The color of water such as yellow water, brown water, red water, or orange water signifies rust, iron, or oxygen in your tap water. While not necessarily dangerous, it can be a cause for concern. Rust can form when iron comes into contact with the oxygen in the air or your water supply. Yellow water can also originate from tannins. Tannins are a natural organic material that comes from the earth's fermentation process. As part of this process, it can pass through soil and vegetation, causing the yellow hue to stain items such as laundry when using your washing machine.
Why does my water look pink?
Pink water most commonly occurs from potassium permanganate, a chemical used to oxidize iron and manganese. Often, when too much potassium is used in your water, you will start to see a pink tone. However, this is not dangerous to your health. You will want to get your water tested to begin solving this issue before your water turns purple, and there is far too much potassium in your home's water source.
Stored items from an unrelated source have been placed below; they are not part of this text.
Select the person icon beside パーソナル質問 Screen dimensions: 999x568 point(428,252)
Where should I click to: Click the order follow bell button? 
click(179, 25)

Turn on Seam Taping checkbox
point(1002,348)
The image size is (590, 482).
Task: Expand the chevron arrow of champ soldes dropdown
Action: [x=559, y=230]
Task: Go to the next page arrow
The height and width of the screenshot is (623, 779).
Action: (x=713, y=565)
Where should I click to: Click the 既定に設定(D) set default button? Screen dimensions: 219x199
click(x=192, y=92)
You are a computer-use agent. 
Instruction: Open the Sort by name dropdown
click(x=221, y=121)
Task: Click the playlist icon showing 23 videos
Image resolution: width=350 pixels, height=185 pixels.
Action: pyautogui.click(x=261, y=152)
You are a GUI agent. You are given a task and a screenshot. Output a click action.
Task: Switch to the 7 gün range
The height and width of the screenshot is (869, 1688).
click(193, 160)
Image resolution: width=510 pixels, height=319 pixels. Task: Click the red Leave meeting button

Why does my water look white and cloudy?
Cloudy water can also be referred to as white water. If you're concerned about your drinking water's quality due to the appearance of cloudy water, white water, or tiny air bubbles, you don't have to worry. This is caused by a build-up of air particles in your pipes that typically occurs when the weather outside turns colder and the water temperature drops. Cold water tends to hold more air than warm water does which is most likely causing your cloudy water.
Why does my water look blue or green?
Copper corrosion in your water system is the primary cause of your water turning blue or green. Higher levels of copper in your drinking water, when ingested, can cause illness for you and your household. It's important to test your water once you see blue or green-tinted water coming from your home's faucets.